_Records from a data source_.
····················
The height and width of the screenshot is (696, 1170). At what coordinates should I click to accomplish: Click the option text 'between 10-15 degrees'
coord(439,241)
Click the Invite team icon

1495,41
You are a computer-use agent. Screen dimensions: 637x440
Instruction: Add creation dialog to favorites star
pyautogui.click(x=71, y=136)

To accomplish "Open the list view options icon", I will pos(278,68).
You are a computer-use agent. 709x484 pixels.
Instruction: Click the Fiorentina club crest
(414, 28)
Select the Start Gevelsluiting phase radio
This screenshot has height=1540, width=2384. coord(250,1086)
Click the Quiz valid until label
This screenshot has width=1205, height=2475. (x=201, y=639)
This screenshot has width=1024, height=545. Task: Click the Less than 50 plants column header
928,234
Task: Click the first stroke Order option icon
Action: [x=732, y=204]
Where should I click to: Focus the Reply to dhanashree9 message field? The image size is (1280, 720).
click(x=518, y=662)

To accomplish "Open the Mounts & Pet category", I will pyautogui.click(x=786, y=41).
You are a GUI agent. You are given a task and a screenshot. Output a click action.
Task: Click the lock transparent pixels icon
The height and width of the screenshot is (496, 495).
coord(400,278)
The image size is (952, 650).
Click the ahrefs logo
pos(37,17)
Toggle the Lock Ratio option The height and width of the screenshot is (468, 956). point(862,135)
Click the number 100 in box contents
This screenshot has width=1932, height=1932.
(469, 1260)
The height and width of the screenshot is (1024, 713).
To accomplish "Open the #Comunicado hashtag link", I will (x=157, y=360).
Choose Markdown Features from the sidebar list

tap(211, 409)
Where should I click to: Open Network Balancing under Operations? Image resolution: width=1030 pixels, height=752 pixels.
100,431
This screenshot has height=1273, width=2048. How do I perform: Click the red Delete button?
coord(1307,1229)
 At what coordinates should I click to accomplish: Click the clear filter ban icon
····················
_Short problem_. Put each line of the items above into a Markdown table with two columns, Row and Line, numbering the rows in order. Leave out blank lines.

_Result below_.
| Row | Line |
|---|---|
| 1 | The height and width of the screenshot is (696, 1170). At what coordinates should I click to accomplish: Click the option text 'between 10-15 degrees' |
| 2 | coord(439,241) |
| 3 | Click the Invite team icon |
| 4 | 1495,41 |
| 5 | You are a computer-use agent. Screen dimensions: 637x440 |
| 6 | Instruction: Add creation dialog to favorites star |
| 7 | pyautogui.click(x=71, y=136) |
| 8 | To accomplish "Open the list view options icon", I will pos(278,68). |
| 9 | You are a computer-use agent. 709x484 pixels. |
| 10 | Instruction: Click the Fiorentina club crest |
| 11 | (414, 28) |
| 12 | Select the Start Gevelsluiting phase radio |
| 13 | This screenshot has height=1540, width=2384. coord(250,1086) |
| 14 | Click the Quiz valid until label |
| 15 | This screenshot has width=1205, height=2475. (x=201, y=639) |
| 16 | This screenshot has width=1024, height=545. Task: Click the Less than 50 plants column header |
| 17 | 928,234 |
| 18 | Task: Click the first stroke Order option icon |
| 19 | Action: [x=732, y=204] |
| 20 | Where should I click to: Focus the Reply to dhanashree9 message field? The image size is (1280, 720). |
| 21 | click(x=518, y=662) |
| 22 | To accomplish "Open the Mounts & Pet category", I will pyautogui.click(x=786, y=41). |
| 23 | You are a GUI agent. You are given a task and a screenshot. Output a click action. |
| 24 | Task: Click the lock transparent pixels icon |
| 25 | The height and width of the screenshot is (496, 495). |
| 26 | coord(400,278) |
| 27 | The image size is (952, 650). |
| 28 | Click the ahrefs logo |
| 29 | pos(37,17) |
| 30 | Toggle the Lock Ratio option The height and width of the screenshot is (468, 956). point(862,135) |
| 31 | Click the number 100 in box contents |
| 32 | This screenshot has width=1932, height=1932. |
| 33 | (469, 1260) |
| 34 | The height and width of the screenshot is (1024, 713). |
| 35 | To accomplish "Open the #Comunicado hashtag link", I will (x=157, y=360). |
| 36 | Choose Markdown Features from the sidebar list |
| 37 | tap(211, 409) |
| 38 | Where should I click to: Open Network Balancing under Operations? Image resolution: width=1030 pixels, height=752 pixels. |
| 39 | 100,431 |
| 40 | This screenshot has height=1273, width=2048. How do I perform: Click the red Delete button? |
| 41 | coord(1307,1229) |
| 42 |  At what coordinates should I click to accomplish: Click the clear filter ban icon |